FM also suffers more interference than DAB because DAB channels are far enough apart when multiplexed, they do not interact with each other. However, FM channels close together can suffer from crosstalk.

Finally, FM has a slightly further transmission distance than DAB, and degrades slowly. DAB will stay at the same quality no matter on your distance from the transmitter, however, if you are on the fringe of a signal, instead of degrading it just cuts off and stops receiving. This is because when the signal attenuates on FM, signal quality degrades because it’s analogue, however, because DAB is digital, even though it’s attenuated the equipment can still tell the difference between a 0 and a 1. It’s only when the attenuation becomes so much that the receiver can’t tell the difference between 0 and 1 that it cuts off.

 

[DeeNos]

I would like to add some additional information and analysis to your comparison of frequency modulation (FM) and amplitude modulation (AM) techniques.

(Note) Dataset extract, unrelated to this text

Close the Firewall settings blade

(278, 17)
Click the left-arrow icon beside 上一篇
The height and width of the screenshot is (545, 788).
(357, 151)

Firstly, it is important to understand the basic principles of these modulation techniques. FM involves varying the frequency of a carrier wave in proportion to the amplitude of the modulating signal, while AM involves varying the amplitude of the carrier wave in proportion to the amplitude of the modulating signal.

In terms of transmission distances, FM tends to have a shorter range compared to AM. This is because FM signals are more susceptible to interference from obstacles and atmospheric conditions. On the other hand, AM signals can travel longer distances due to their longer wavelength and ability to penetrate obstacles. However, FM signals have a higher signal to noise ratio, which means they are less prone to picking up interference and can provide better quality audio transmissions.

In terms of bandwidth, FM requires a wider bandwidth compared to AM. This is because the frequency of the carrier wave needs to vary in a wider range to transmit the modulating signal accurately. AM, on the other hand, only requires a narrow bandwidth as the amplitude of the carrier wave only needs to vary slightly. This makes AM more efficient in terms of spectrum usage.

In terms of cost, FM tends to be more expensive compared to AM. This is because FM receivers require more complex and expensive circuitry to demodulate the signal accurately. AM receivers, on the other hand, are simpler and cheaper to produce.

Additionally, it is worth mentioning that both FM and AM have their own advantages and disadvantages, making them suitable for different applications. For example, FM is commonly used for broadcasting music due to its higher audio quality, while AM is commonly used for talk shows and news broadcasts due to its wider range and lower cost.

In conclusion, both FM and AM have their own unique features and applications. The choice of modulation technique depends on the specific requirements and limitations of each application. As technology continues to evolve, new modulation techniques may emerge that offer even more efficient and effective ways of transmitting information.